╔══

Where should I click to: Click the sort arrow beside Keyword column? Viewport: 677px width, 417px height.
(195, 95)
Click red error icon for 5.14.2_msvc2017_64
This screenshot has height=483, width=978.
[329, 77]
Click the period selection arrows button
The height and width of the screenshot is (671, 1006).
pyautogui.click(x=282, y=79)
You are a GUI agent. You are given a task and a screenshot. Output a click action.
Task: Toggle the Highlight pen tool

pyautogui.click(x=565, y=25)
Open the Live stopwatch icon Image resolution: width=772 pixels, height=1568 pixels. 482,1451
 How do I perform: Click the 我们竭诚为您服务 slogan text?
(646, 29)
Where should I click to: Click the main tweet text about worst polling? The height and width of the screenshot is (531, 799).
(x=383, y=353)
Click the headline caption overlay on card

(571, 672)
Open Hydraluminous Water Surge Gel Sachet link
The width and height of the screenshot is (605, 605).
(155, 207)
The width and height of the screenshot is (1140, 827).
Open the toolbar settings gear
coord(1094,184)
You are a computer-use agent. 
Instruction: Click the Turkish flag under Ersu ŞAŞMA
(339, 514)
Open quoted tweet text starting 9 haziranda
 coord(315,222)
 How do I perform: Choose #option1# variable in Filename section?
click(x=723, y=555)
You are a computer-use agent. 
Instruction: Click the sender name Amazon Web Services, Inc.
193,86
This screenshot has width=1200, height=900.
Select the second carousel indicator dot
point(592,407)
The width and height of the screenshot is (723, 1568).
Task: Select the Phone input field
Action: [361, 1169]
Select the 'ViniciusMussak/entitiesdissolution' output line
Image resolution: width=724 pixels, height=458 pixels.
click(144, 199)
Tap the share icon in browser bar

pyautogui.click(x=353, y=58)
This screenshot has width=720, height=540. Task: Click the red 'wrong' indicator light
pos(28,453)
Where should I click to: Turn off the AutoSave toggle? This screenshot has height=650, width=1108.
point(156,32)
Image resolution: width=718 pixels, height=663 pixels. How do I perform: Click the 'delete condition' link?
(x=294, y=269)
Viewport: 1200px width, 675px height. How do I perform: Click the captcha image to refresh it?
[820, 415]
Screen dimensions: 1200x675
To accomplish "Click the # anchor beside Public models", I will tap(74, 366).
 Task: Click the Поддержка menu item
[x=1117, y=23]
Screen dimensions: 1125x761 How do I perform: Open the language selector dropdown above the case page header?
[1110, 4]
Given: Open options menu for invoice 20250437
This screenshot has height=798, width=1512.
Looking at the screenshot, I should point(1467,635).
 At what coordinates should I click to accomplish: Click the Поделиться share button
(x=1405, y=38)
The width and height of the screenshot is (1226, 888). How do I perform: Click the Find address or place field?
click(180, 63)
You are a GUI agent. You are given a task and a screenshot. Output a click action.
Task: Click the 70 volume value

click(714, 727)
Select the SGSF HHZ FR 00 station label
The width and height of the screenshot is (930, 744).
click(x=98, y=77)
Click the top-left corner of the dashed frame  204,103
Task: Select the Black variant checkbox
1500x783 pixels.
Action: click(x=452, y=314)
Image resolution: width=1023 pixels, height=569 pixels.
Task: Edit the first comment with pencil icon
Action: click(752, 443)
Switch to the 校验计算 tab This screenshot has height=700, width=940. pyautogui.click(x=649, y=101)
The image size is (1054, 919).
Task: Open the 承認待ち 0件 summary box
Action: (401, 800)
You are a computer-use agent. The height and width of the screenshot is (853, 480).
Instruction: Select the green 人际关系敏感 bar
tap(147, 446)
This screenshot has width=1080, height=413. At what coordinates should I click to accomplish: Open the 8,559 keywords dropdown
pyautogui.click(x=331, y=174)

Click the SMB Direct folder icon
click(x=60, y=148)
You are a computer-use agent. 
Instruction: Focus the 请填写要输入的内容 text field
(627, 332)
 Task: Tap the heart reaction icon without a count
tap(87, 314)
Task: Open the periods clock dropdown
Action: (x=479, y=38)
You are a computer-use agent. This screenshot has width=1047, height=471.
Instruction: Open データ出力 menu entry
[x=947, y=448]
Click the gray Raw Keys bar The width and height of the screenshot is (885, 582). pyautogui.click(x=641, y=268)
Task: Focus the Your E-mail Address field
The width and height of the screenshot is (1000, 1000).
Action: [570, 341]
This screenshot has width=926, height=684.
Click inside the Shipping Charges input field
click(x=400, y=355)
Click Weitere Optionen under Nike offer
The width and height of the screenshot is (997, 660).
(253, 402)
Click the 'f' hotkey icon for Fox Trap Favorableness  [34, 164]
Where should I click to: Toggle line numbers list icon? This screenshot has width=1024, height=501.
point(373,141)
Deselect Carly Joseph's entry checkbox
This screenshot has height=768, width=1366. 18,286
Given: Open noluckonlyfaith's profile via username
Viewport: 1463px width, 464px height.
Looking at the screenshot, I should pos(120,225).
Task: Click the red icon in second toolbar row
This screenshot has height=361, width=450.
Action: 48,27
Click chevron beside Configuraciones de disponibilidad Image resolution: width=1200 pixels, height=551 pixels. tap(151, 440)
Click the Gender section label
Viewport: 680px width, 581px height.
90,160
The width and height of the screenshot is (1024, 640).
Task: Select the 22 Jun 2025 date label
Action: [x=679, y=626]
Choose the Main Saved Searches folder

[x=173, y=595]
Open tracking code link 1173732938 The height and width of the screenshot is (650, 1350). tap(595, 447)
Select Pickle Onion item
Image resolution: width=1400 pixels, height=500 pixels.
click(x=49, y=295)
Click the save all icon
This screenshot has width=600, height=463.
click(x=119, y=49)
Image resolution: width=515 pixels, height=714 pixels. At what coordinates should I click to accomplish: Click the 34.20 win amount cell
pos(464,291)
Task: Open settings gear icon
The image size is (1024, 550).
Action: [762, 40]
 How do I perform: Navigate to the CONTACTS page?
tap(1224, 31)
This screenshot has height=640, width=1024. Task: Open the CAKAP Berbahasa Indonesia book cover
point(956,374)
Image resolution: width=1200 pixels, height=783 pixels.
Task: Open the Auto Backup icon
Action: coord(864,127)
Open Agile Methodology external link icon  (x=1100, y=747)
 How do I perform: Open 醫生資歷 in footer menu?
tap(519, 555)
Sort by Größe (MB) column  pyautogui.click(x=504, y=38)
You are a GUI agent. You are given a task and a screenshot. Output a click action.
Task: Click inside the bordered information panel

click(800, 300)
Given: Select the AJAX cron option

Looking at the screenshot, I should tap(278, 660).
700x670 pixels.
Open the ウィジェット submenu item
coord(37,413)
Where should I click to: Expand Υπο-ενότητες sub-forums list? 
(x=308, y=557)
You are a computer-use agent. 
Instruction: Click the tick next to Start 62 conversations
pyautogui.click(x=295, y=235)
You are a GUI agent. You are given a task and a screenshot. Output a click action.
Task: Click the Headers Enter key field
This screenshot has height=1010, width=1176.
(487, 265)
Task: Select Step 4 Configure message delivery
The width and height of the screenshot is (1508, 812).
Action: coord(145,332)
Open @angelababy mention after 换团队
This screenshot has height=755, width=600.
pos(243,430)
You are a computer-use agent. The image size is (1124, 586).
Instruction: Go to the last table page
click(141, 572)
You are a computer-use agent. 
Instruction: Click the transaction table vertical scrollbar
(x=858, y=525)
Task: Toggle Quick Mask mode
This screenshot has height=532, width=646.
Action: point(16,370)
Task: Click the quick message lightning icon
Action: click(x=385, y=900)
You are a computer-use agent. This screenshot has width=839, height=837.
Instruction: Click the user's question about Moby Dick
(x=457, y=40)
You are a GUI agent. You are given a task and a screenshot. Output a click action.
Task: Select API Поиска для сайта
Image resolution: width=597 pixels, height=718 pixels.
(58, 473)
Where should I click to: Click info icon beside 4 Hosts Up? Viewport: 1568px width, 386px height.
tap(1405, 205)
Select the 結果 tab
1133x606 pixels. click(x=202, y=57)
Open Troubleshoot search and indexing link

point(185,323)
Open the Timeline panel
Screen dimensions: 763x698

╚══

# Task instructions:
From the records above, quote only the lines running from the line with "Task: Click the Поддержка menu item" to the line with "Task: Select the Black variant checkbox", both lines included.

# Response to the exercise:
 Task: Click the Поддержка menu item
[x=1117, y=23]
Screen dimensions: 1125x761 How do I perform: Open the language selector dropdown above the case page header?
[1110, 4]
Given: Open options menu for invoice 20250437
This screenshot has height=798, width=1512.
Looking at the screenshot, I should point(1467,635).
 At what coordinates should I click to accomplish: Click the Поделиться share button
(x=1405, y=38)
The width and height of the screenshot is (1226, 888). How do I perform: Click the Find address or place field?
click(180, 63)
You are a GUI agent. You are given a task and a screenshot. Output a click action.
Task: Click the 70 volume value

click(714, 727)
Select the SGSF HHZ FR 00 station label
The width and height of the screenshot is (930, 744).
click(x=98, y=77)
Click the top-left corner of the dashed frame  204,103
Task: Select the Black variant checkbox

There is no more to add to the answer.